YOUR TASK:
Pictures are to be dropped, and only the lines from the one containing "Where should I click to: Cut" through the end of the data below are to be reproduced as written.

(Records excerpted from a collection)
╔══

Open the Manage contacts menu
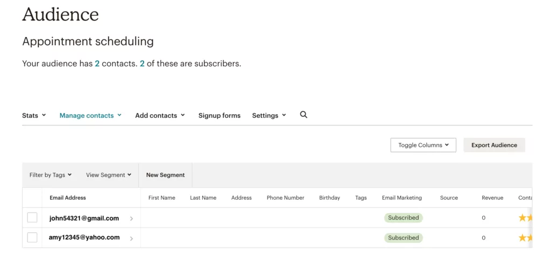(90, 115)
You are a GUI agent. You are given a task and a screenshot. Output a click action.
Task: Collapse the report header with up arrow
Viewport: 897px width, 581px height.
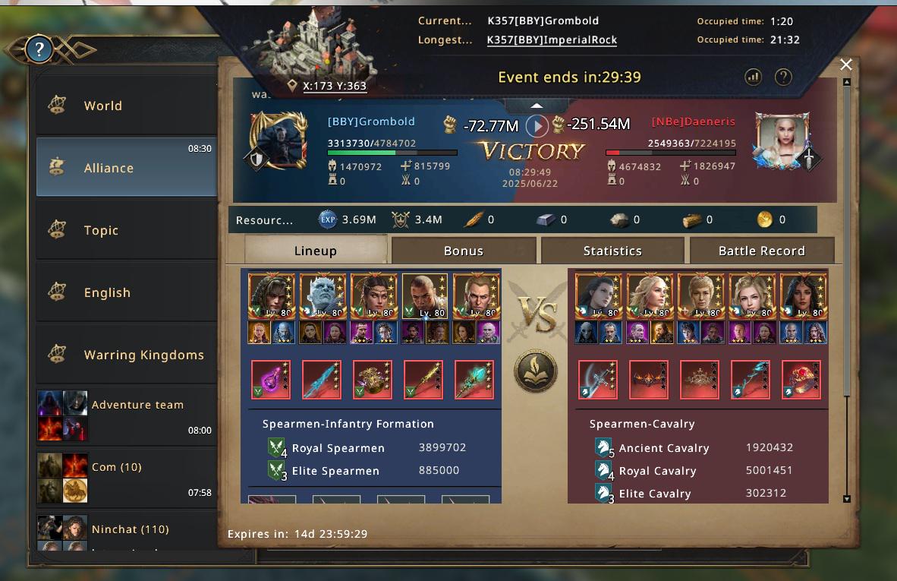(x=536, y=106)
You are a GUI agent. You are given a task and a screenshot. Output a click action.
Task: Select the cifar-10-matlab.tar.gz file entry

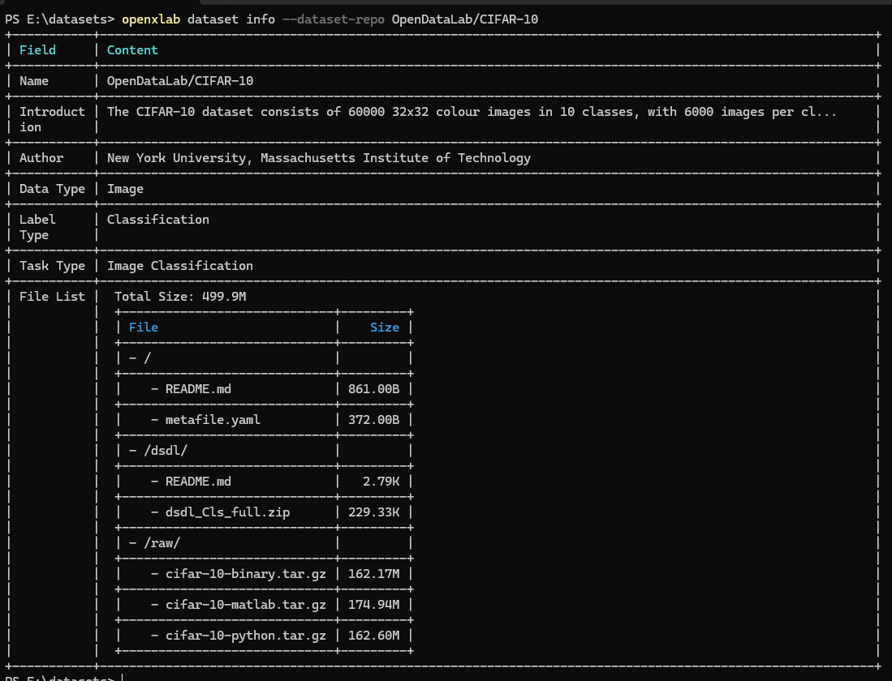click(245, 605)
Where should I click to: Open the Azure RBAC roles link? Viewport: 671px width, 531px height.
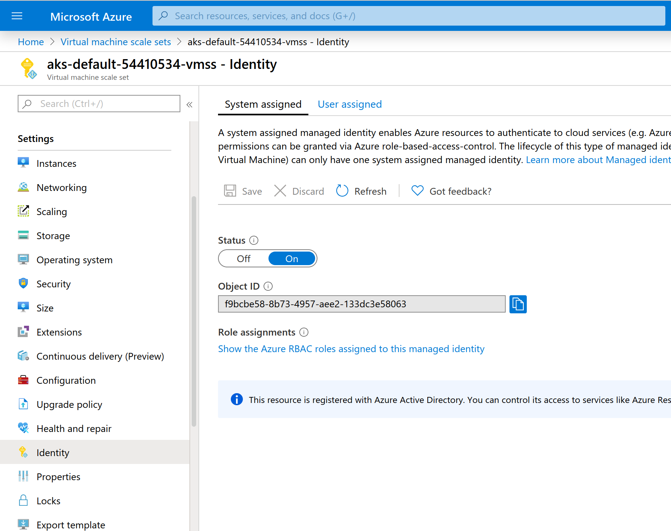(351, 349)
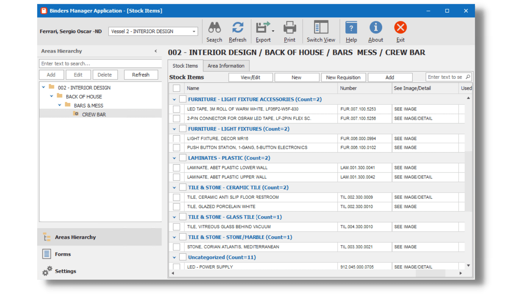The width and height of the screenshot is (515, 294).
Task: Select all items in FURNITURE - LIGHT FIXTURES group
Action: (x=183, y=129)
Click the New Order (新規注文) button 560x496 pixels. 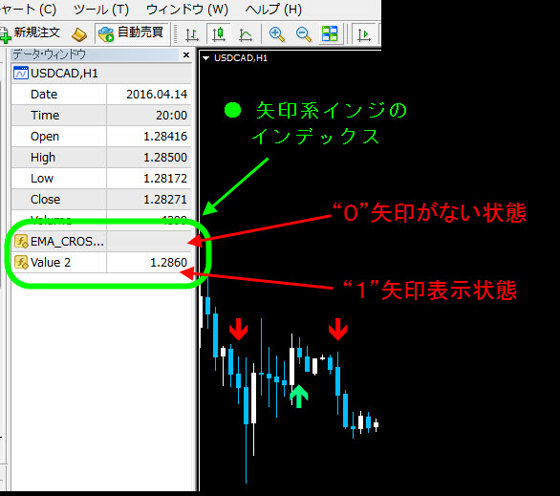tap(30, 33)
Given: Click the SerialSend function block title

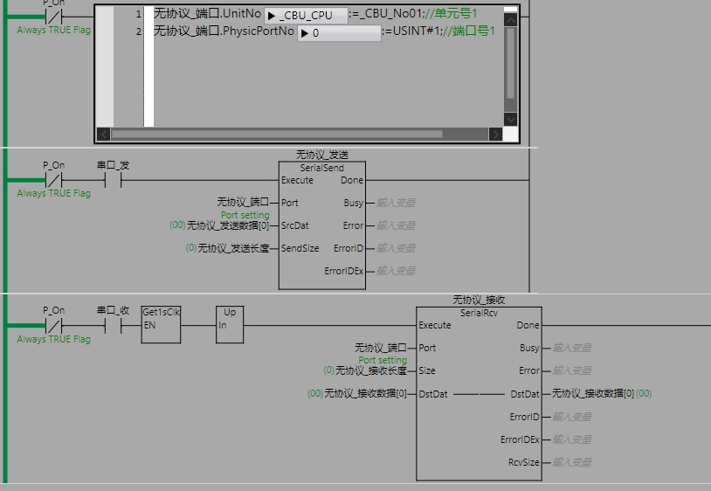Looking at the screenshot, I should tap(321, 168).
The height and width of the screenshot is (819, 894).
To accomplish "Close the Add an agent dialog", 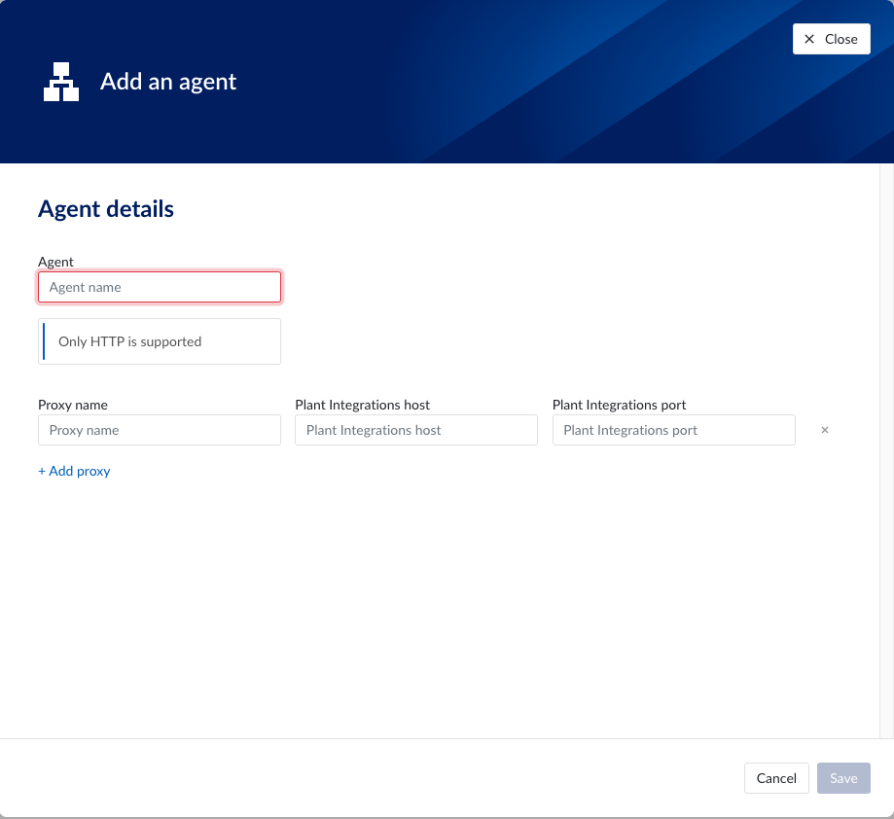I will pyautogui.click(x=831, y=39).
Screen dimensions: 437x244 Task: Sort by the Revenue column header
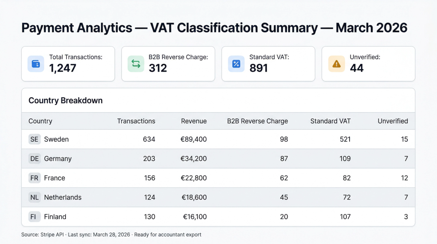point(194,121)
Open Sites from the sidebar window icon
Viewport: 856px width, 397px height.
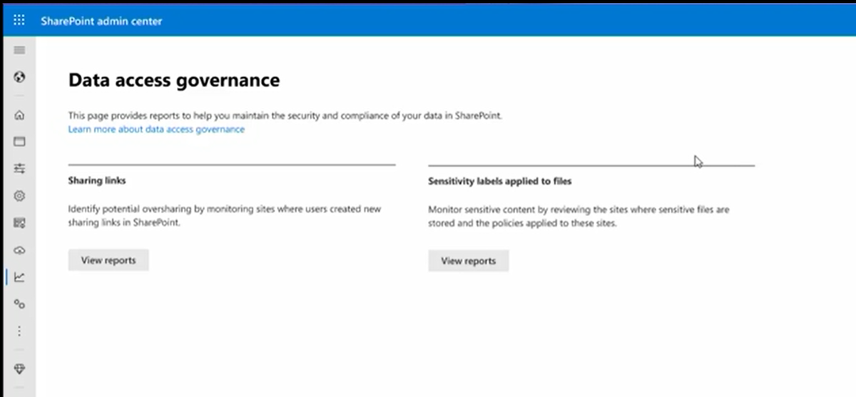19,141
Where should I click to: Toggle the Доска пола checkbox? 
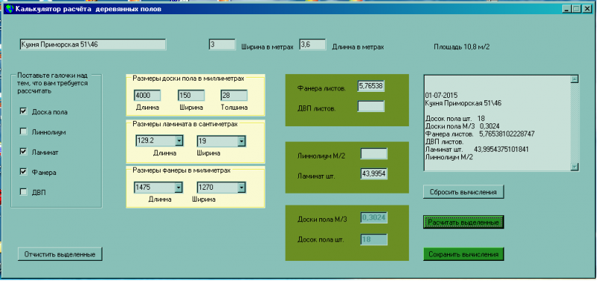coord(23,111)
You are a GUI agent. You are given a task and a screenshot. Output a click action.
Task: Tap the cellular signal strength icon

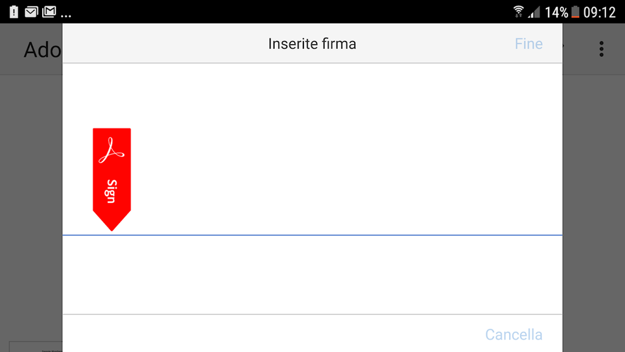point(533,12)
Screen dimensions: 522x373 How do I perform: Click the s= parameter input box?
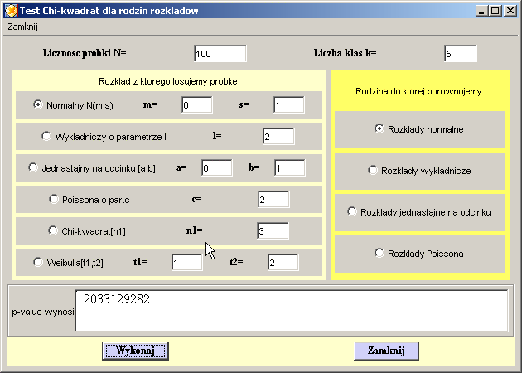(289, 105)
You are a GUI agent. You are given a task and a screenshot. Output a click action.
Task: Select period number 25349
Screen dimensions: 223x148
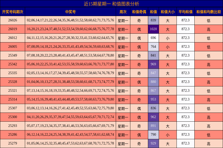pyautogui.click(x=13, y=55)
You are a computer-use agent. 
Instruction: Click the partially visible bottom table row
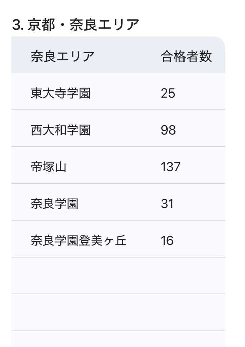[x=118, y=339]
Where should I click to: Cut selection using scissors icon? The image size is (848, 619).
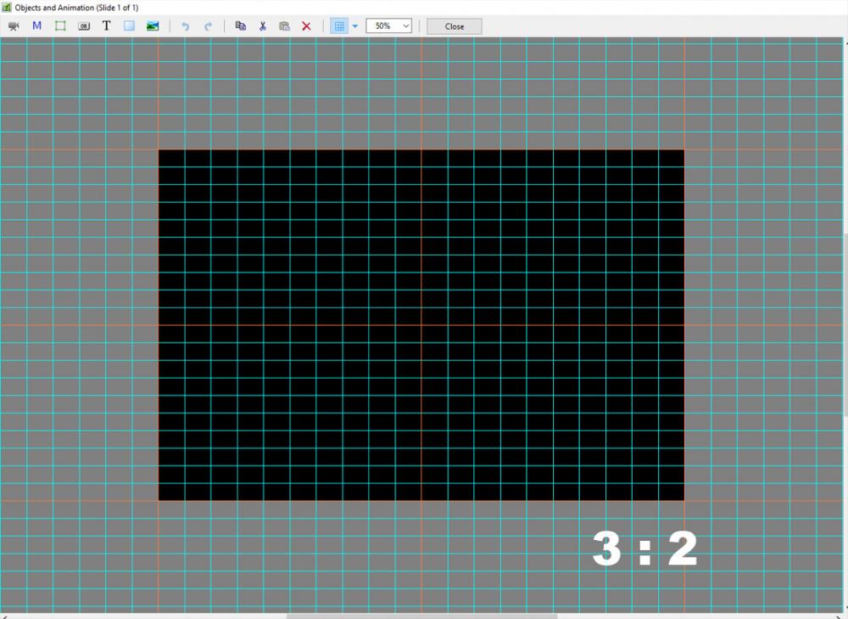pyautogui.click(x=262, y=26)
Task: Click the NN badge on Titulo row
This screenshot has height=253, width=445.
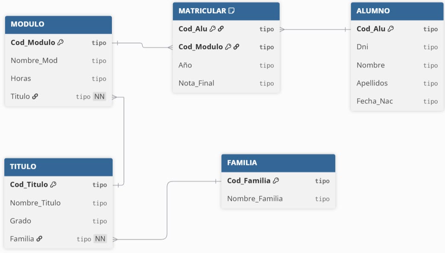Action: point(100,97)
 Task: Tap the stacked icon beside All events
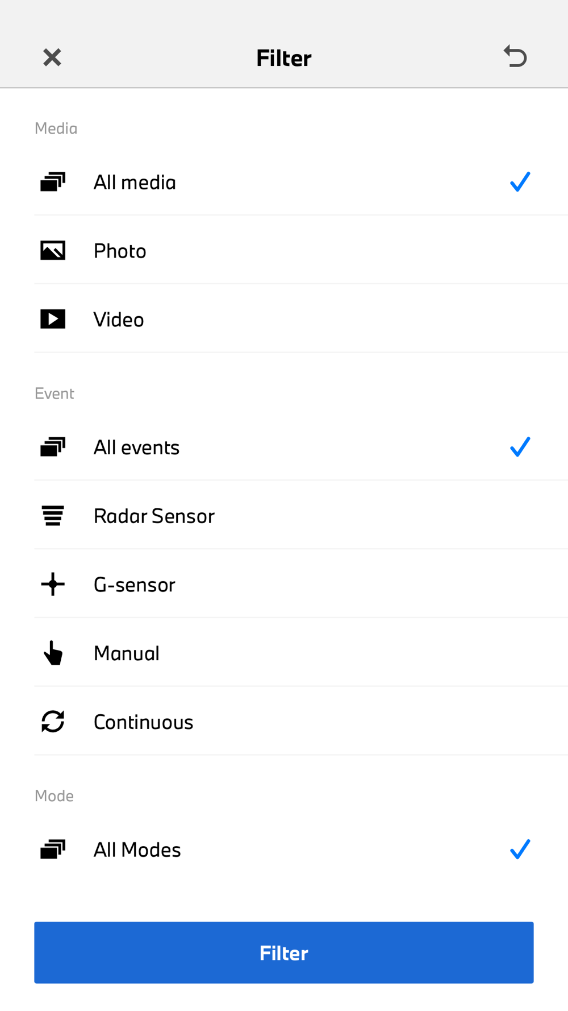click(53, 447)
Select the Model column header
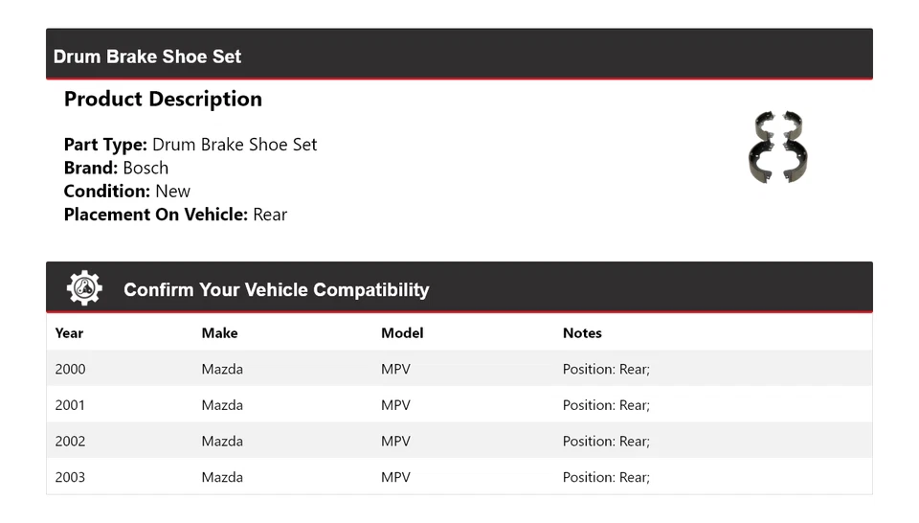919x523 pixels. pos(402,333)
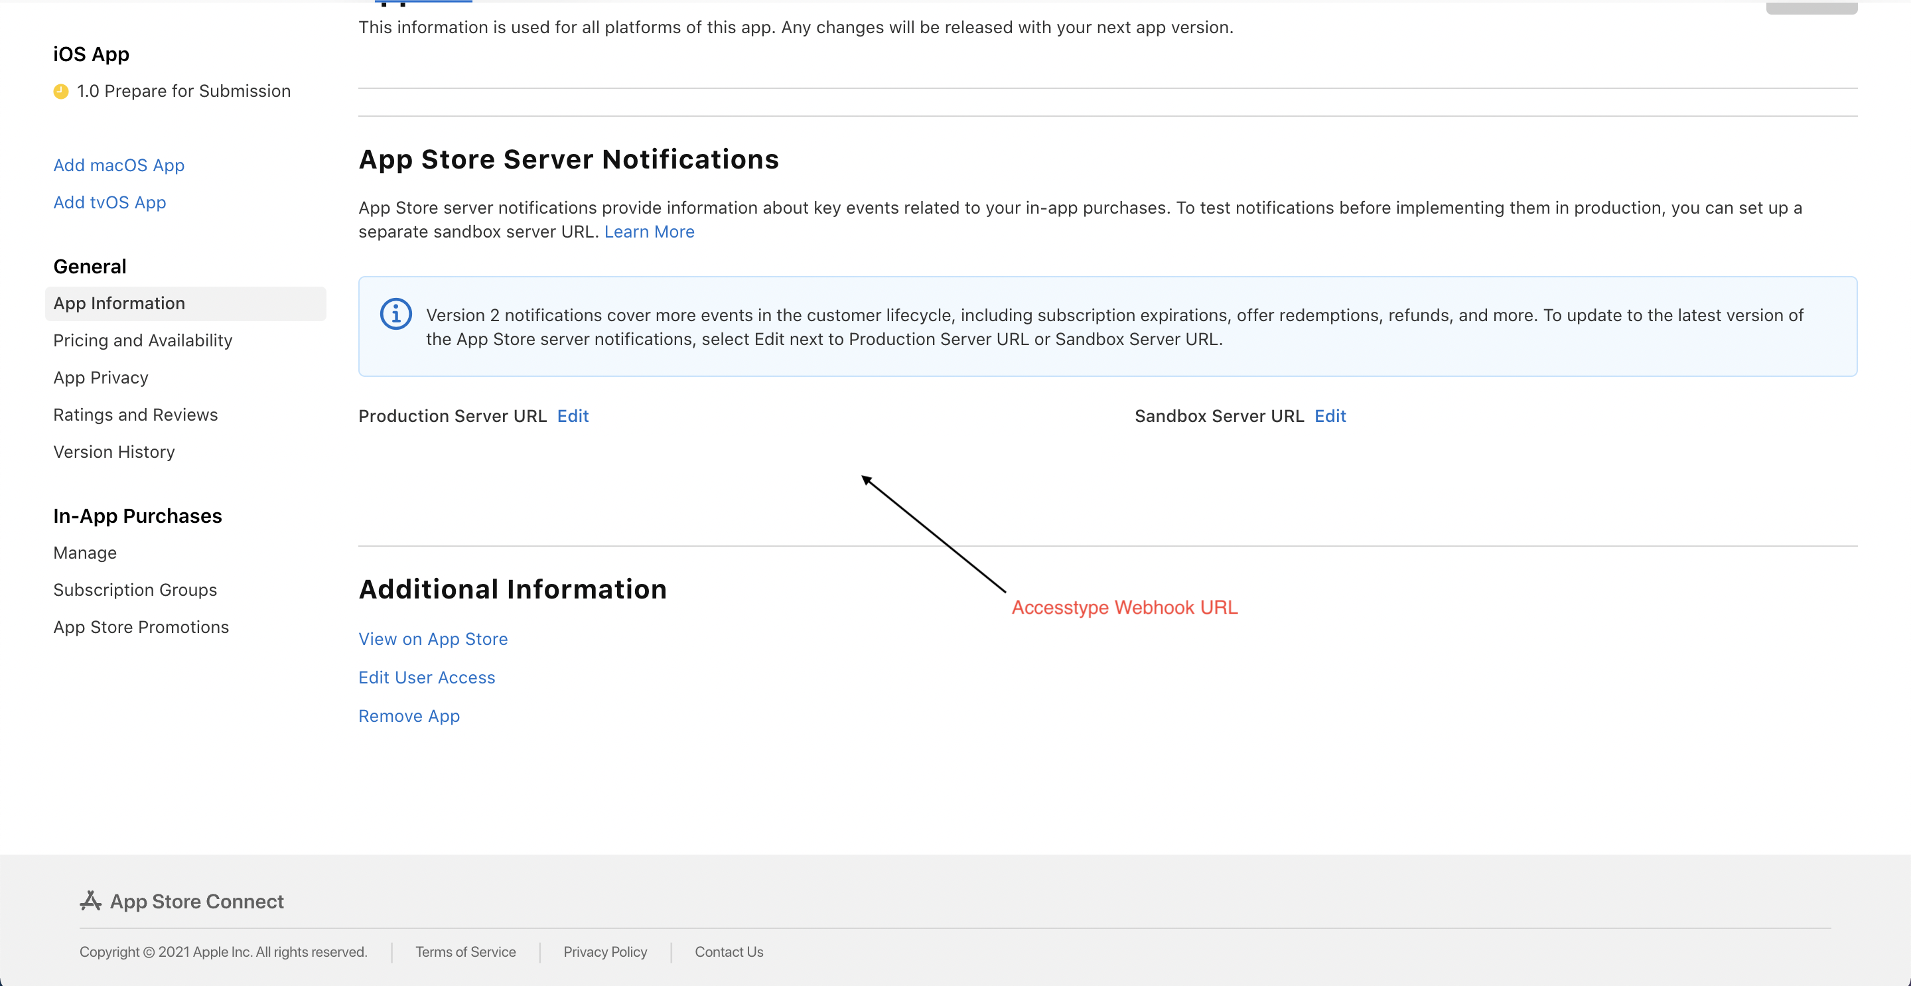
Task: Select App Store Promotions item
Action: 139,626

╚══

ANSWER SECTION:
Where should I click to: Cut selection using scissors icon? The image size is (848, 619).
pyautogui.click(x=262, y=26)
Task: Click the NN badge on Titulo row
This screenshot has height=253, width=445.
Action: point(100,97)
 Task: Tap the stacked icon beside All events
click(53, 447)
Select the Model column header
919x523 pixels. pos(402,333)
Task: Select App Store Promotions item
Action: 139,626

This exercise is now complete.